Pick out every line in the records below that contains the word "Where" and copy each of those lines in full.

#### TASK INPUTS:

# # # # #

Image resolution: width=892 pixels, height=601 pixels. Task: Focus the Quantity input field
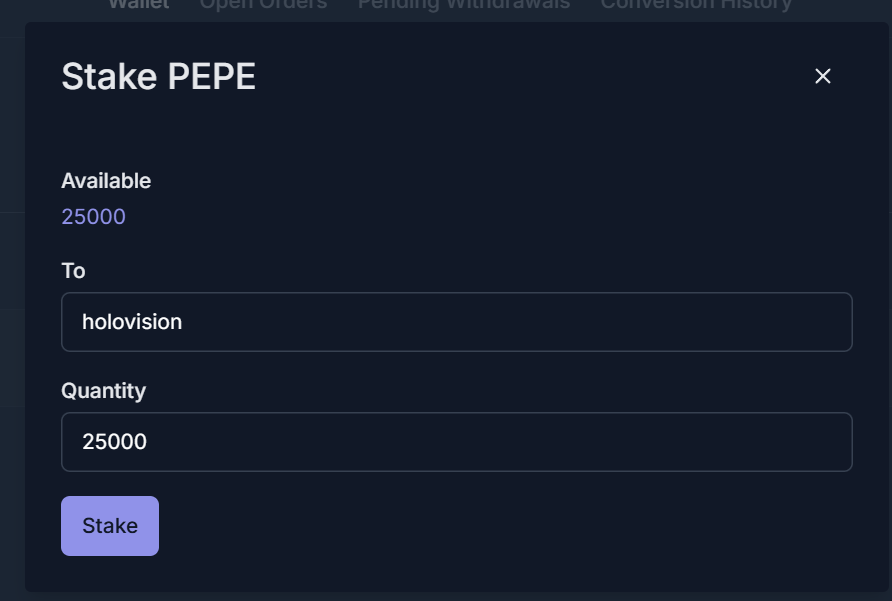click(x=457, y=442)
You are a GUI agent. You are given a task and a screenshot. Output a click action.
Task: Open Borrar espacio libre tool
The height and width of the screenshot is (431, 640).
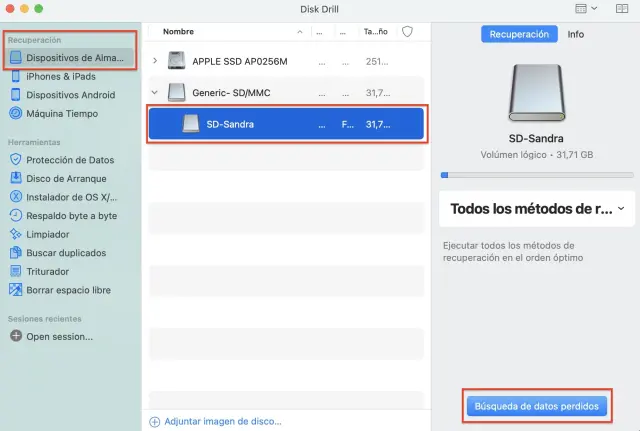67,290
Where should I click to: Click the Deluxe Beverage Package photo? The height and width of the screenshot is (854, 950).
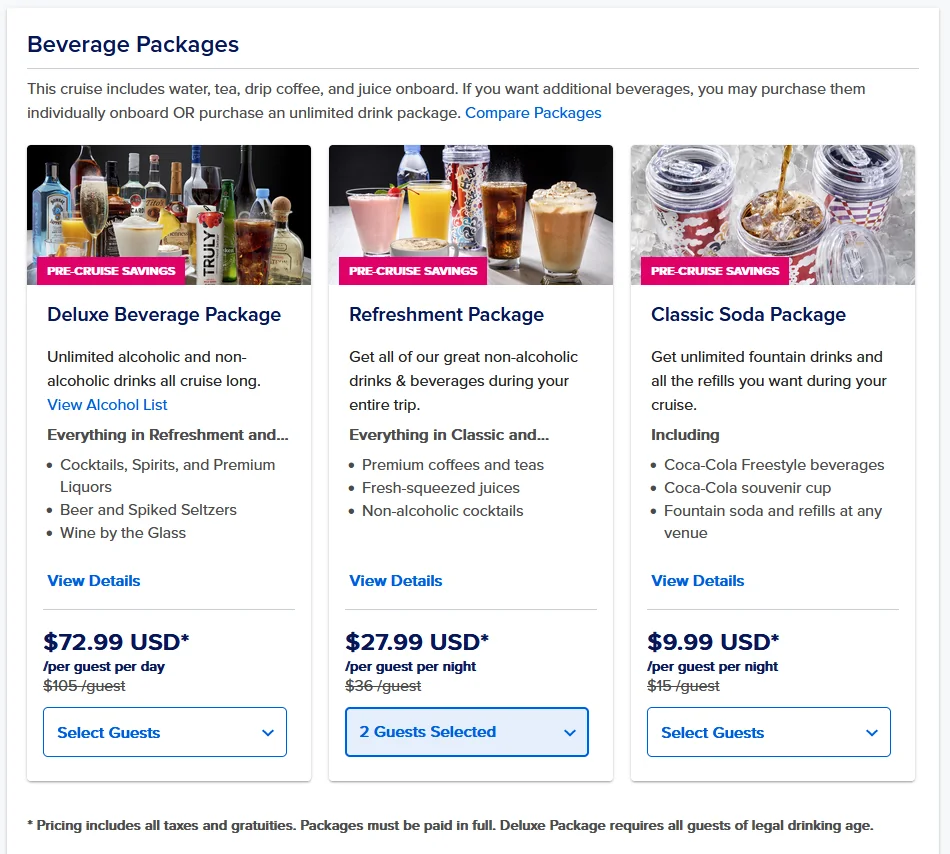click(x=169, y=210)
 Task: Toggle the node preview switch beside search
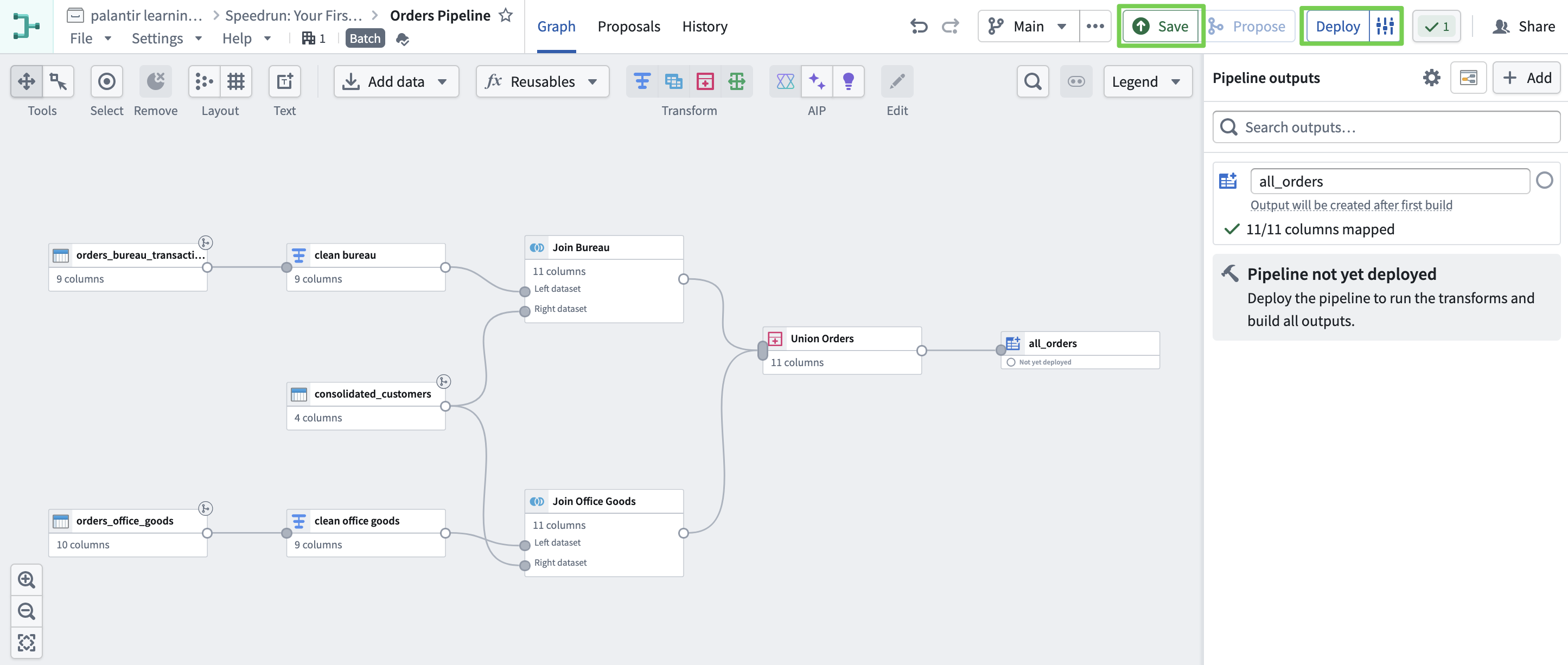pos(1075,81)
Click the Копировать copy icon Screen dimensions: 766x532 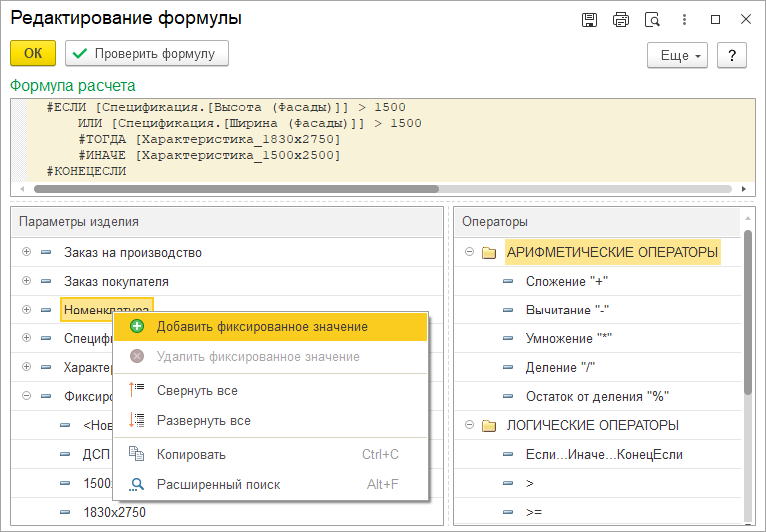click(x=137, y=455)
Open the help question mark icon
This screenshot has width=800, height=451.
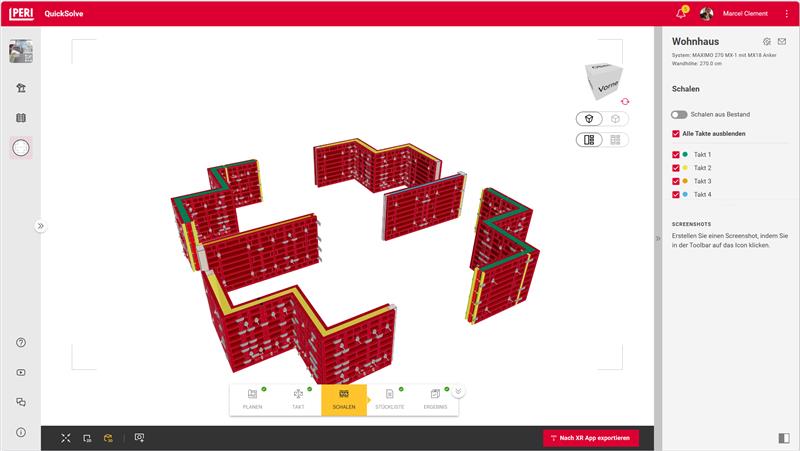[21, 343]
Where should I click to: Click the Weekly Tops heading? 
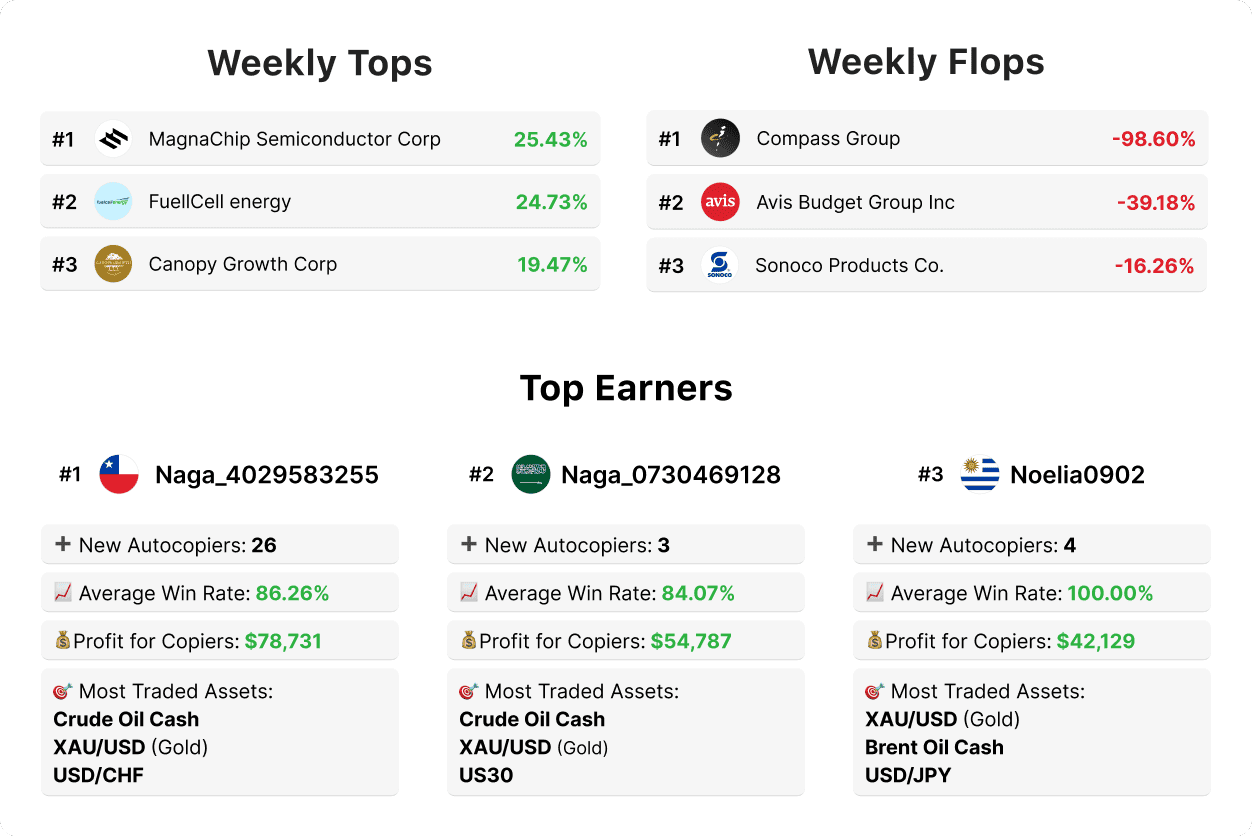pyautogui.click(x=320, y=63)
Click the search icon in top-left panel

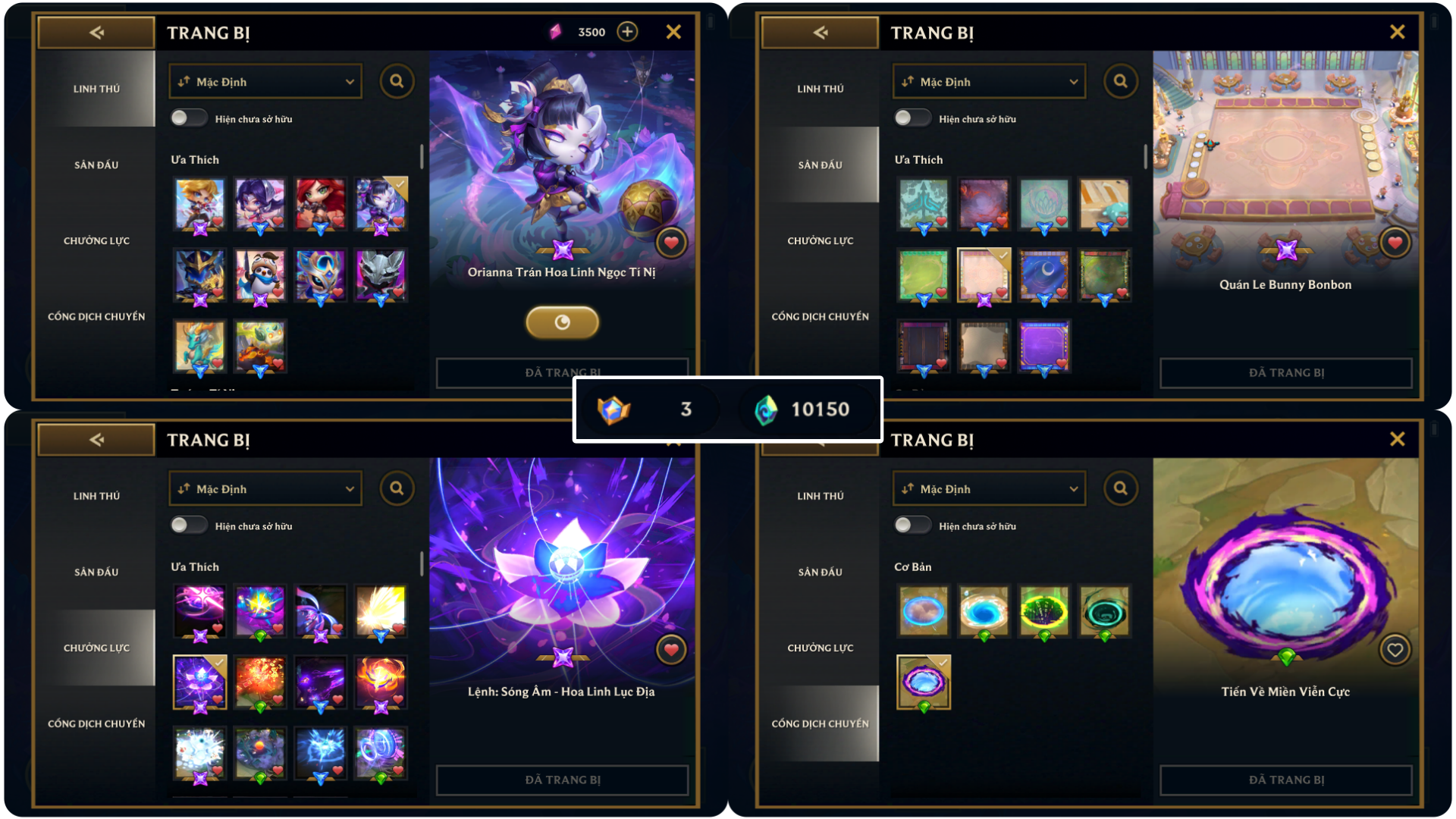coord(397,81)
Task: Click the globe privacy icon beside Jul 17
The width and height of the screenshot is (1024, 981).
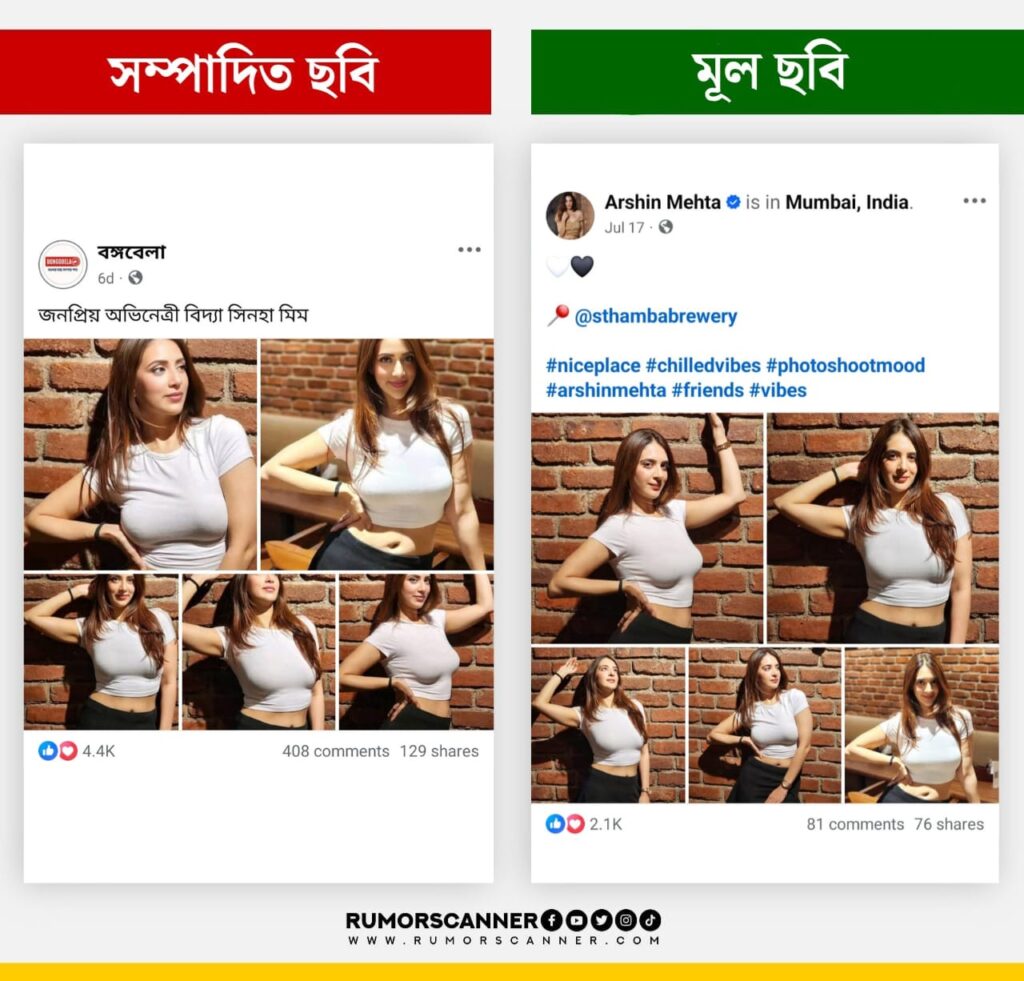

# # # # #

#### REPLY TO THE TASK:
Where should I click to: Click the Deluxe Beverage Package photo? The height and width of the screenshot is (854, 950).
Where should I click to: Click the Weekly Tops heading? 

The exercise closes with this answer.